● **Task item**
Repeat, exactly as they appear, the lines from the one with "Viewport: 1188px width, 691px height." through the last line of the entries below, but none of the pictures.

● **Data for this exercise**
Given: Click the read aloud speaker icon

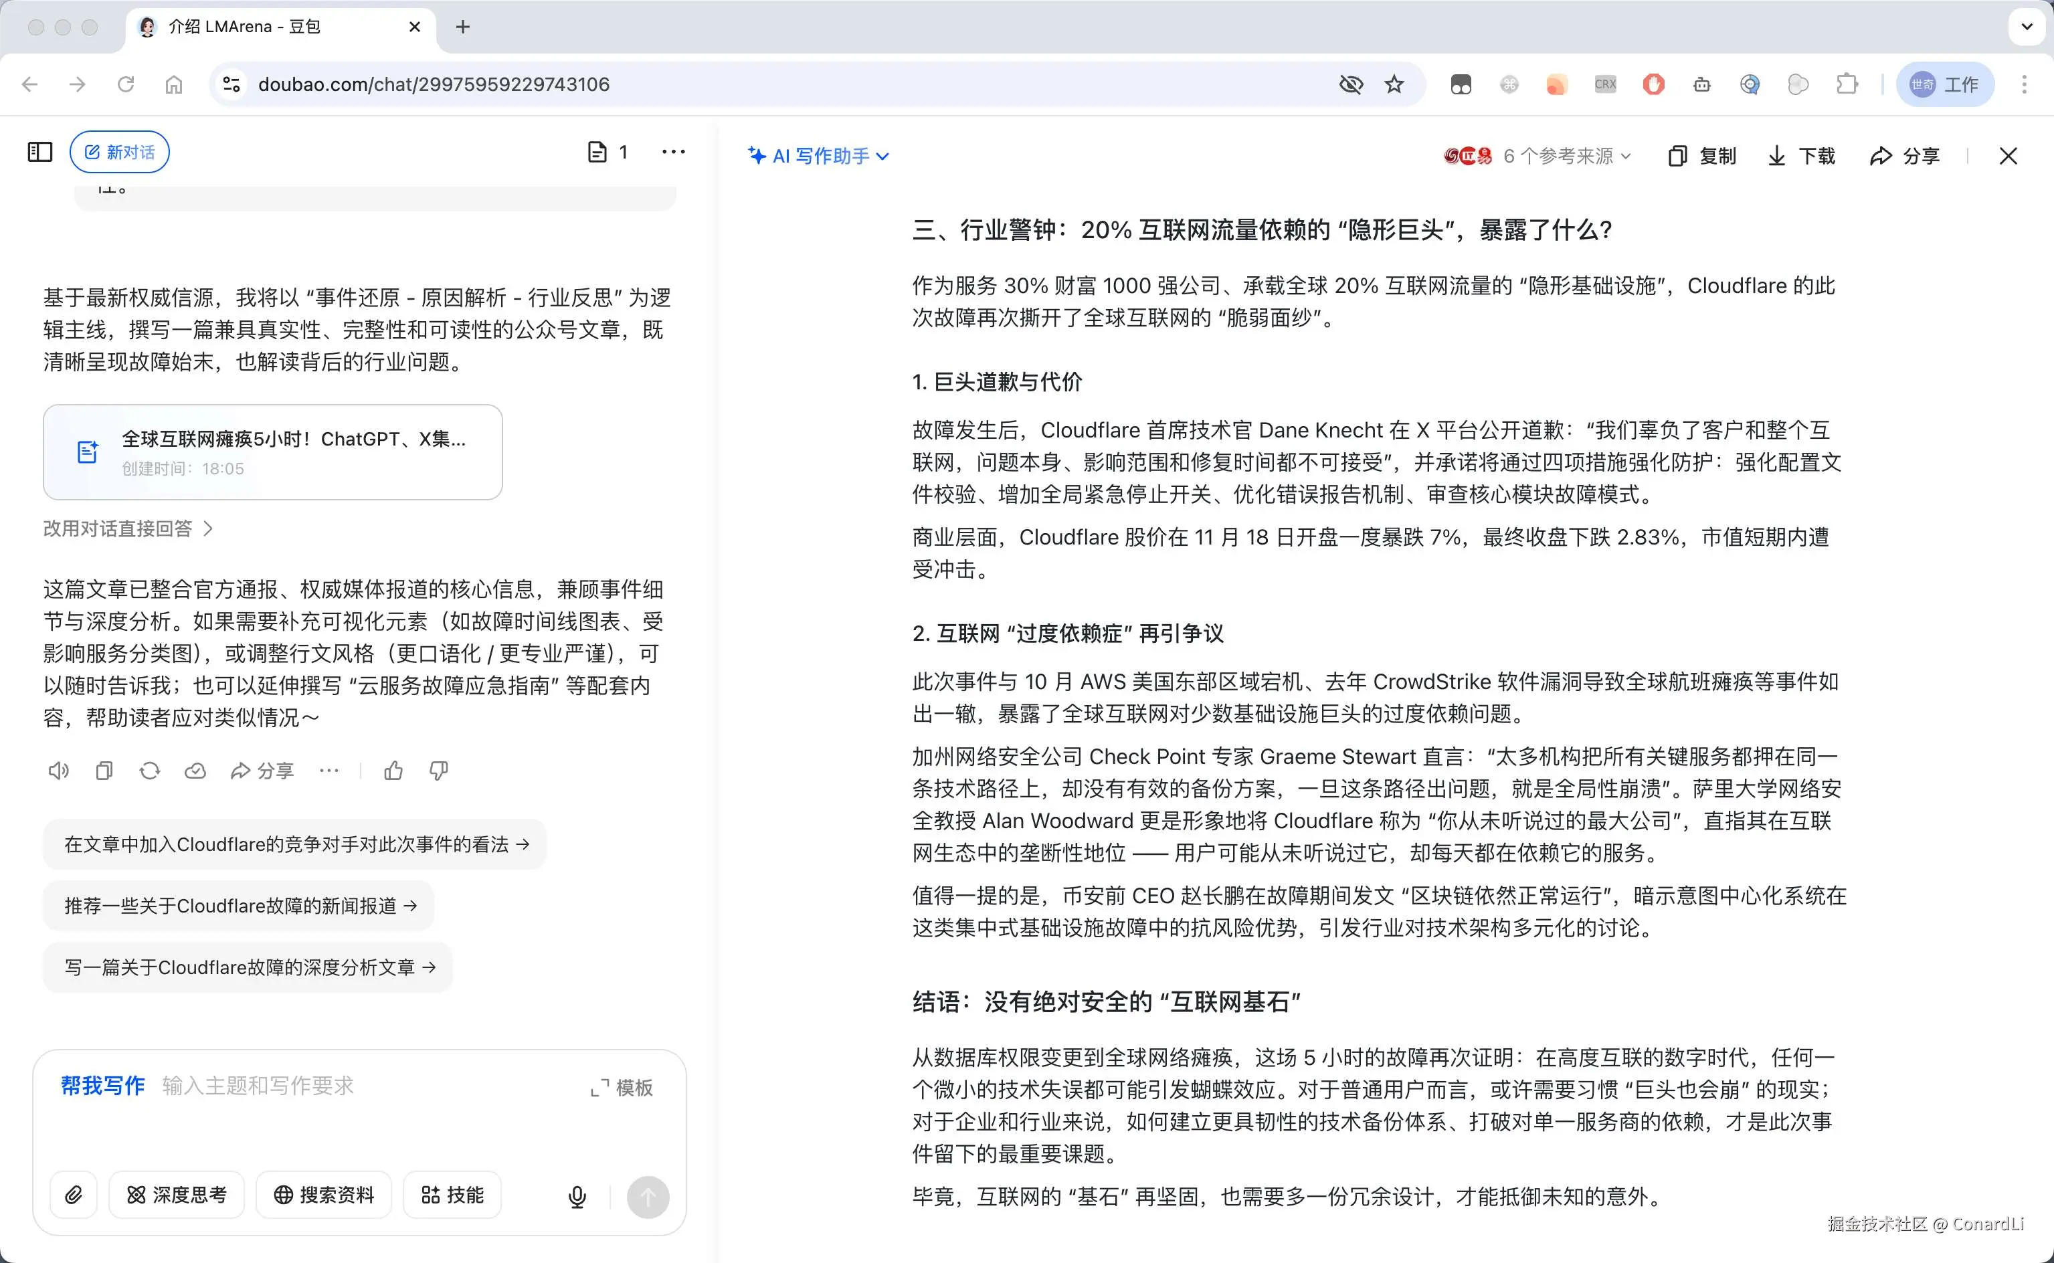Looking at the screenshot, I should (x=58, y=771).
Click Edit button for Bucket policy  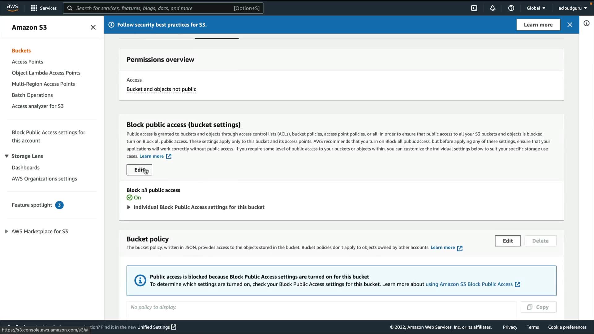click(507, 241)
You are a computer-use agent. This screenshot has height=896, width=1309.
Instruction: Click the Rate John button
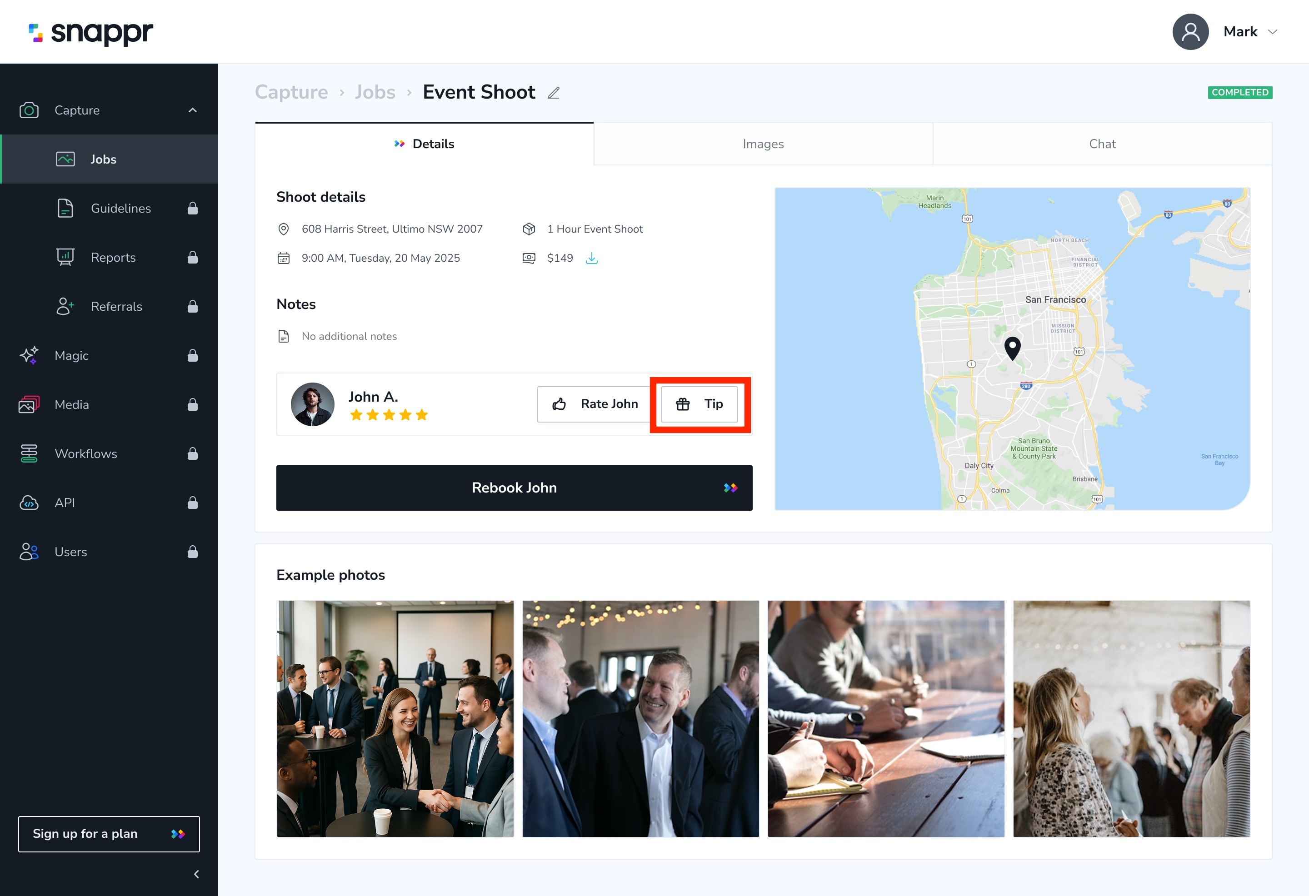(595, 404)
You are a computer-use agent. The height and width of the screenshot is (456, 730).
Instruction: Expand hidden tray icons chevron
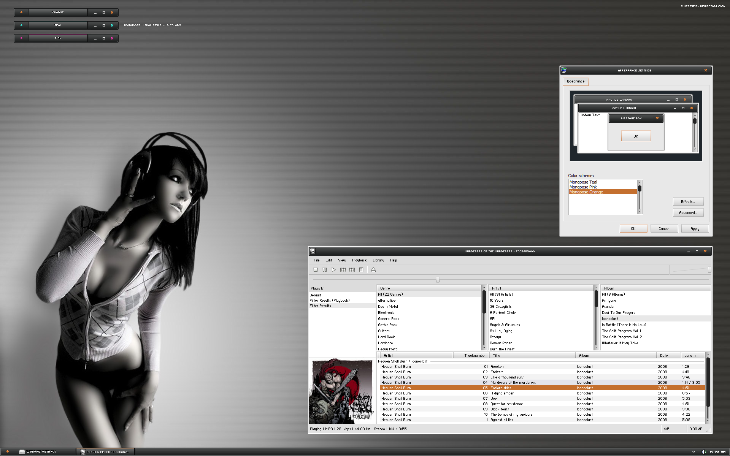tap(694, 451)
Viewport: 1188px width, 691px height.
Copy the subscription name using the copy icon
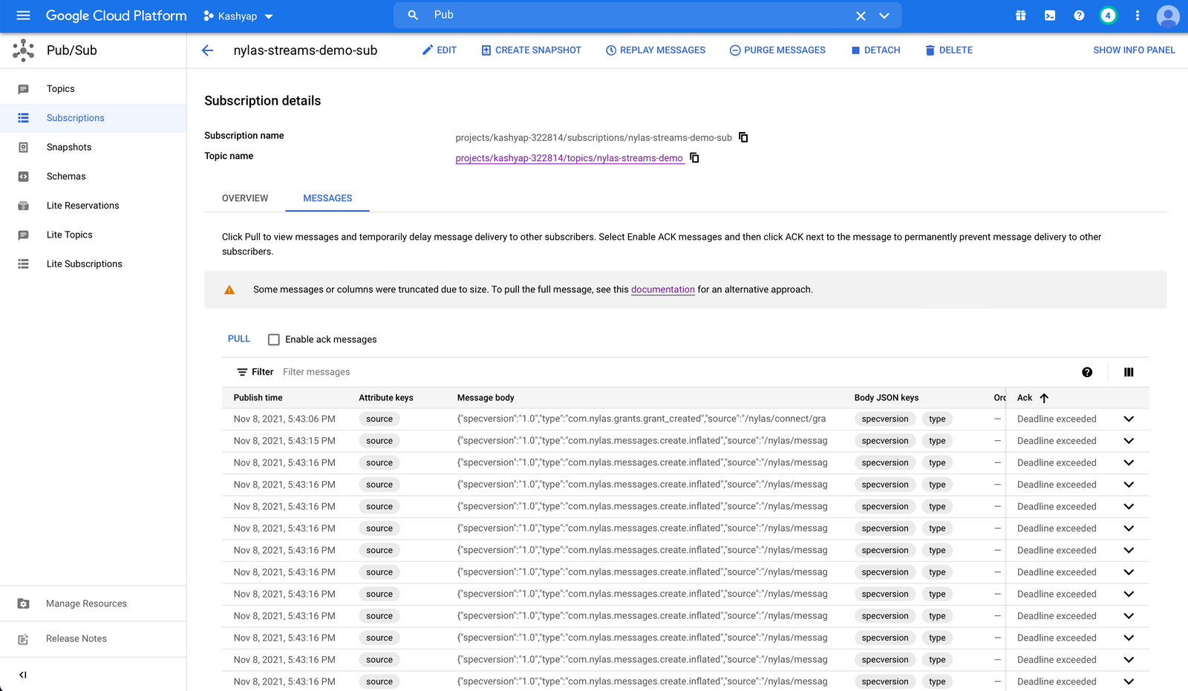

● **Answer box**
Viewport: 1188px width, 691px height.
Copy the subscription name using the copy icon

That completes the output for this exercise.